課題 »
下に示す、日本のビデオポーカーの歴史についての文章を、最後の文の後から書き継いでください。

出典 »
ラスベガスに設置されていたsigma製のビデオポーカー。胴部の看板が設置するカジノ用にカスタマイズされており、「Mills」の文字は無かった。

ネバダのメーカーライセンスは、今日申請して1か月後には承認されるというようなものではありません。申請してから当局による調査に長い期間を要し、多大な費用もかかると聞いています。という事は、sigmaはSUPER 8 WAYS以前から自分たちでビデオのメダル機を開発していたと考えられ、これはひょっとすると、ワタシがSIRCOMA製だと思っていたTV-SLOTシリーズやTV-POKERも、実はsigmaが作っていたという可能性も考えられそうです。

残念ながら、今のワタシはこの辺の謎を解明できる資料を持っていません。拙ブログの前々回(関連記事:ワタクシ的「ビデオポーカー」の変遷(3))で、SIRCOMAとsigma両社のロゴが入った筐体について、雑誌記者がサイに質問したところはぐらかされたと言及しましたが、もしかしたら両社の間には蜜月だけではない微妙な何かが発生していたのかもしれません。サイも真鍋も物故してしまった今、この辺りを知ることは難しそうですが、これからも細かい情報を集めてなんとか自分なりの答えを見つけたいと思います。


なお、若干余談ですが、ある資料によれば、実は「SUPER 8 WAYS」もミルズ・ノベリティが売り出そうとしていたとのことです。しかし、ワタシは少なくともネバダでは、この機種を見たことはありません。

(あと1回つづく・・・ かも?)

ワタクシ的「ビデオポーカー」の変遷(4) 80年代の日本におけるビデオポーカーの暗黒時代

2017年03月05日 22時12分38秒 | 歴史

■前回までのあらすじ
1978年、sigma社は、米国メーカーと技術提携し開発製造した、日本初となるビデオポーカー機「TV・POKER」を自社ロケに設置した。そのゲーム内容は、1970年頃より米国で商品化されていた、複数のリアプロジェクターを使用したビデオポーカー機とほぼ同じものだった。

データ行 »

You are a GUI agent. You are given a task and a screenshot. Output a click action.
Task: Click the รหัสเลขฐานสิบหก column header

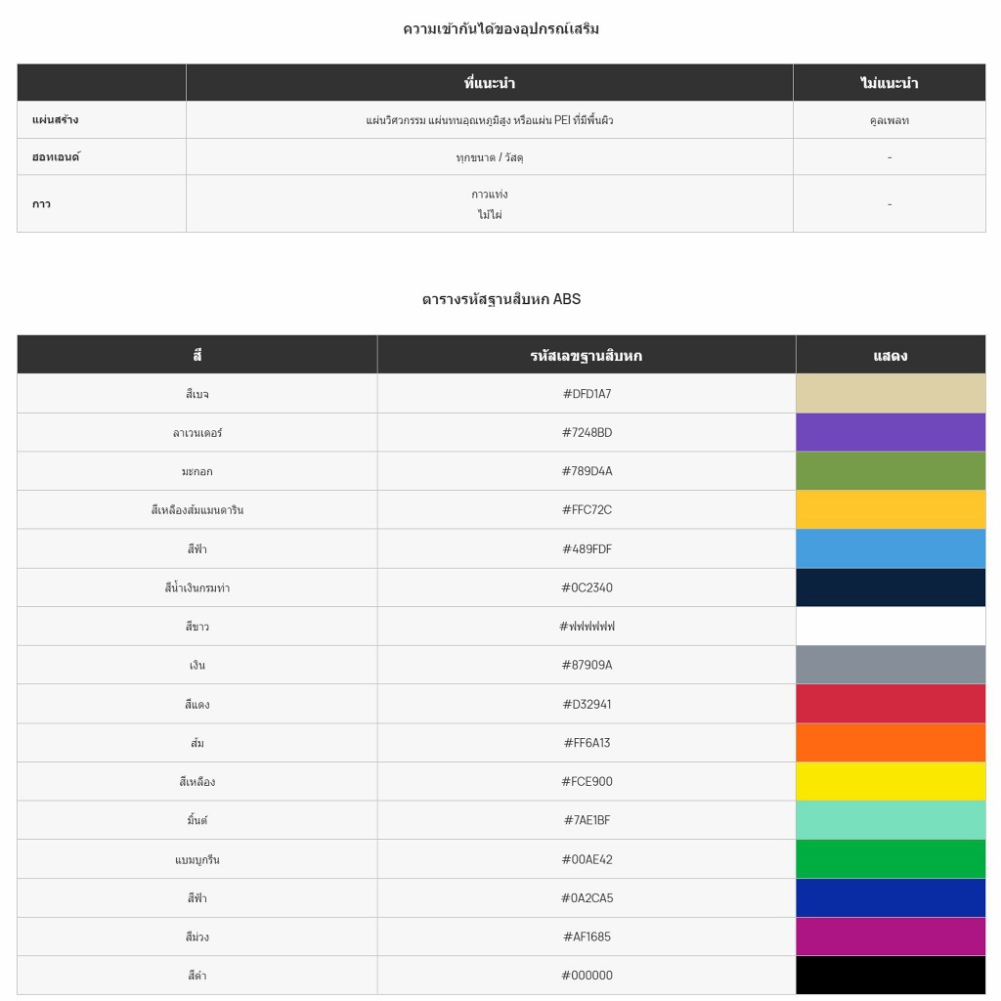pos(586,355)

...

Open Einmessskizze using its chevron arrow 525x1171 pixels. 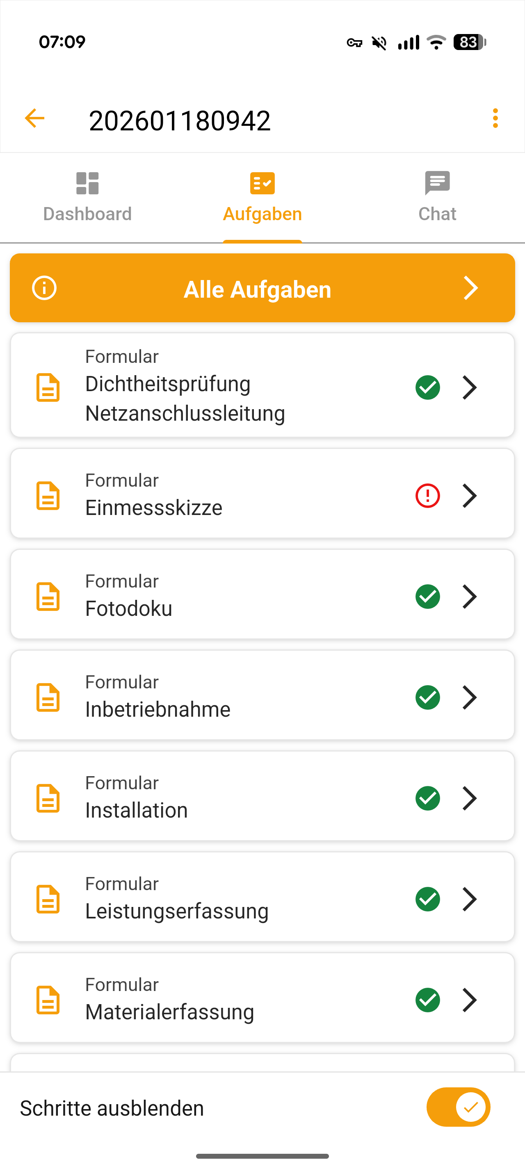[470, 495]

期待される解答 »
米国では、バーリーの販社であるバーリー・ディストリビューティング社(BD社)の社長であったウィリアム・サイ・レッド(William "Si" Redd)が、1970年代の早い時期から、RavenやFortun Coinなどビデオゲーミング機メーカーの買収を進めていた。バーリーがBD社を吸収することに決めた際、サイは、電子ゲームに関する権利を自分が保持し続けることを条件にこれに応じた。バーリーを離れたサイは、買収したビデオスロットメーカーの複合企業体「A1 Supply」でビデオ分野のゲーミング機を開発していく。A1 Supplyは1979年にその名を「SIRCOMA」に変え、1981年には「IGT」として株式を公開するに至った。

Sigmaの創立者である真鍋勝紀は、BD社の社長時代のサイに接触しており、sigmaのTV・POKERは、その縁でA1 Supply社製のビデオポーカーの供給を受けたものと思われる。


◆◆◆◆◆◆◆◆◆◆◆◆◆◆◆◆◆◆◆◆◆◆◆◆◆◆

ビデオゲーム技術の進歩はまさに日進月歩で、1980年にはカラー映像は当たり前となり、また画像解像度もいくらか高くなって、表現力は飛躍的に向上していきました。それにつれ、sigma以外にもビデオポーカーの開発に乗り出すメーカーが出てきました。

ボナンザ・エンタープライゼス(BONANZA ENTERPRISES、以下ボナンザ)という横浜にあるゲーム機メーカーは、1980年、「GOLDEN POKER」というカラーのビデオポーカー機を発売します。

写真
ボナンザ・エンタープライゼスのゴールデンポーカーのフライヤーと画面画像の拡大図。スタンダードな絵札も、曲がりなりにも表現できている。なお、このフライヤーは海外向けらしく、説明文は全て英文になっている。

このボナンザ社は、1978年に物議をかもした米国エキシディ社のビデオゲーム「デス・レース」(関連記事:【小ネタ】デス・レース 社会から非難を浴びた殺人ゲーム)を輸入販売していた会社で、以前から娯楽関連の輸出入業務も盛んに行っていたようです。

私がこのGOLDEN POKERを見かけたのはもっぱら個人営業の小さな店くらいで、セガやタイトーなど、大資本がオペレートするロケでは見た覚えがありません。しかし、GOLDEN POKERは「ポーカー喫茶」「ゲーム喫茶」という市場で広く普及し、やがて大きな社会問題へと発展して行きます。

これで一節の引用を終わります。